Schoolchildren in India, famine victims in East Africa and parishioners of a village church in the Solomon Islands have all benefited from an “extraordinary year” for the charity SPICMA (Special Projects in Christian Missionary Areas).
Run entirely by volunteers, the charity, which celebrated the 50th anniversary of its founding in 2017, raised £590,000 during the year, according to preliminary figures, and distributed £470,00 to more than 60 projects.
One outstanding success was the Jubilee Project, building a school in southern India. The target was to raise £31,000 but donations amounted to more than double this. The target sum was raised with just one donation.
As a result the village of Anumarlapudi will not only get a school and water plant but the school will be furnished and equipped, pupils will get free uniforms and water plants will be provided in several surrounding villages.
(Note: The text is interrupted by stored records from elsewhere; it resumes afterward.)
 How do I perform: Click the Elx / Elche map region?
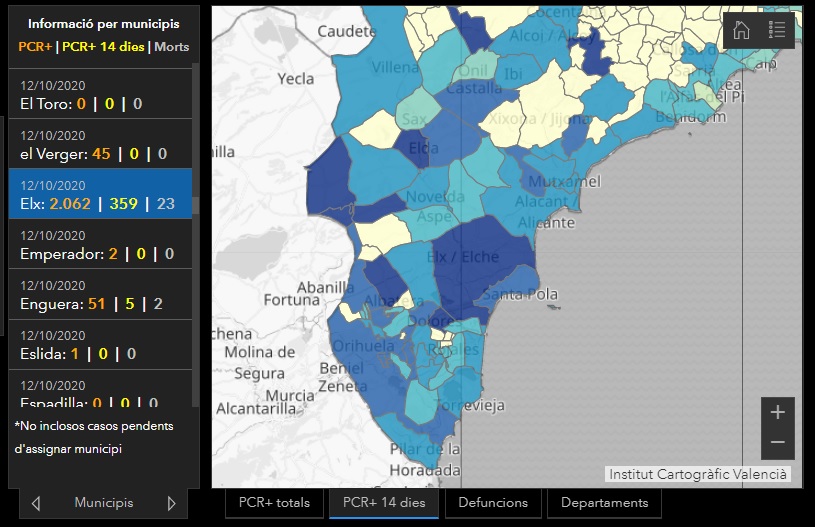click(x=464, y=258)
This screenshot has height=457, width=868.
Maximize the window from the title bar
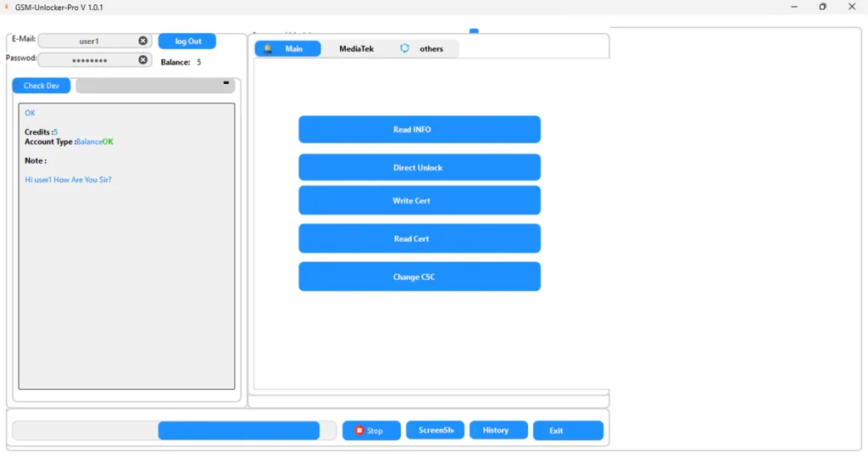pyautogui.click(x=822, y=7)
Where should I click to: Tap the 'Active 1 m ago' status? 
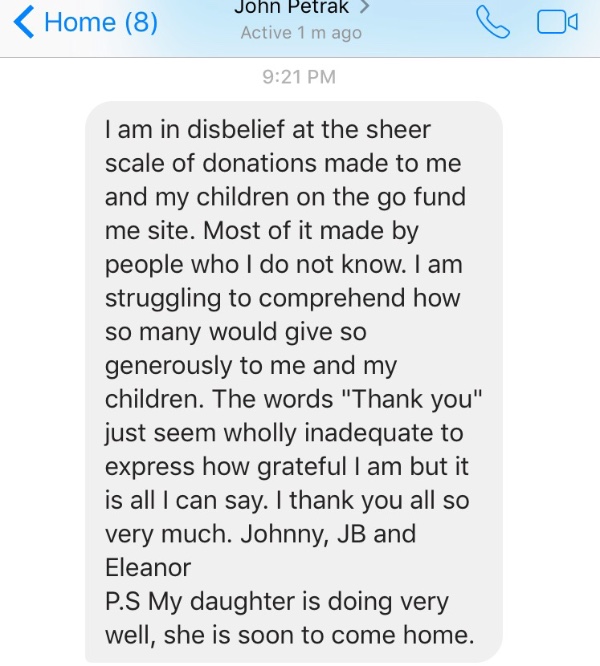[x=301, y=33]
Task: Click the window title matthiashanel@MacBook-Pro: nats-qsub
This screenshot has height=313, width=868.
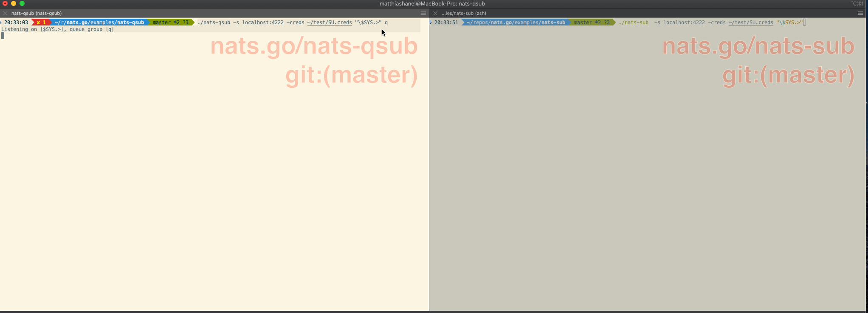Action: tap(432, 3)
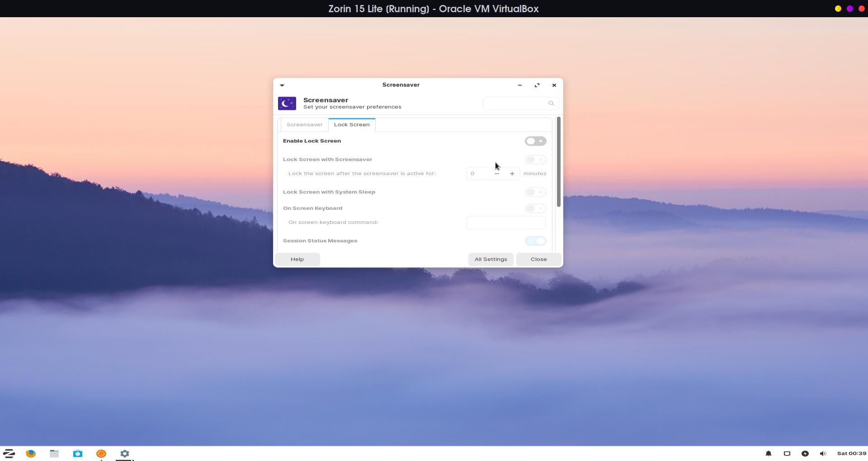Viewport: 868px width, 461px height.
Task: Enable the Lock Screen toggle
Action: pyautogui.click(x=535, y=141)
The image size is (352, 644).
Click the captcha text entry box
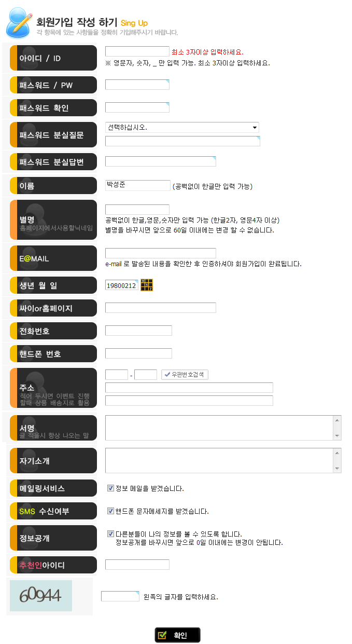coord(120,596)
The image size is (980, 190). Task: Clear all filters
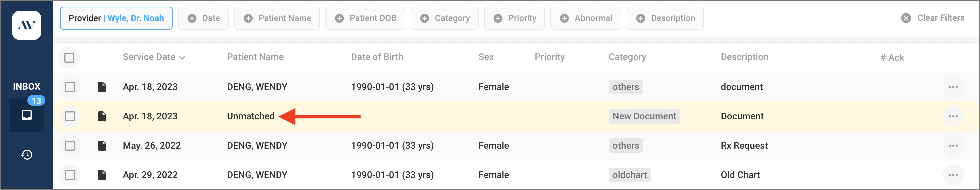tap(933, 18)
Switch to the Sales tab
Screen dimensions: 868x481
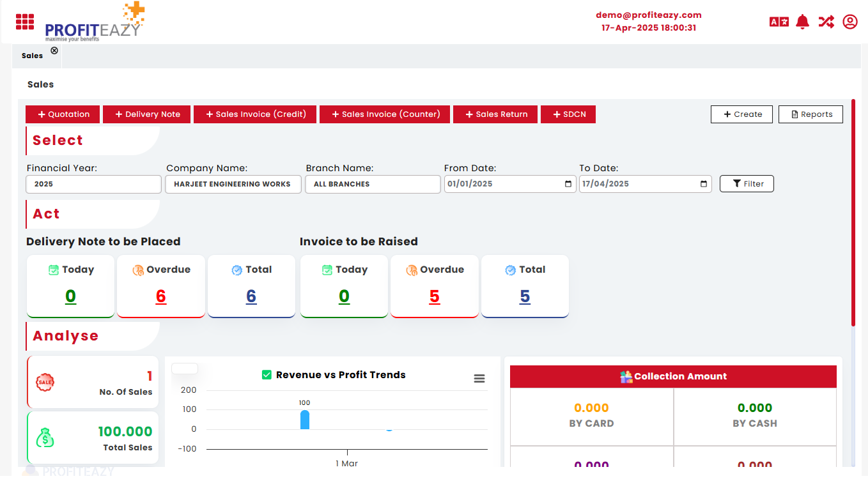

The school will open in June this year.
A total of £120,000 was given in famine aid to Uganda, South Sudan and Kenya, where a refugee crisis has worsened the situation of thousands suffering a prolonged drought.
The charity was originally founded to support a rural parish in Uganda and that country is still a focus, with 44 grants during the year. Other African countries received 10, India 11, Pakistan six and the Solomon Islands one, to build a permanent church in a parish where the only church has been a timber and thatch hut.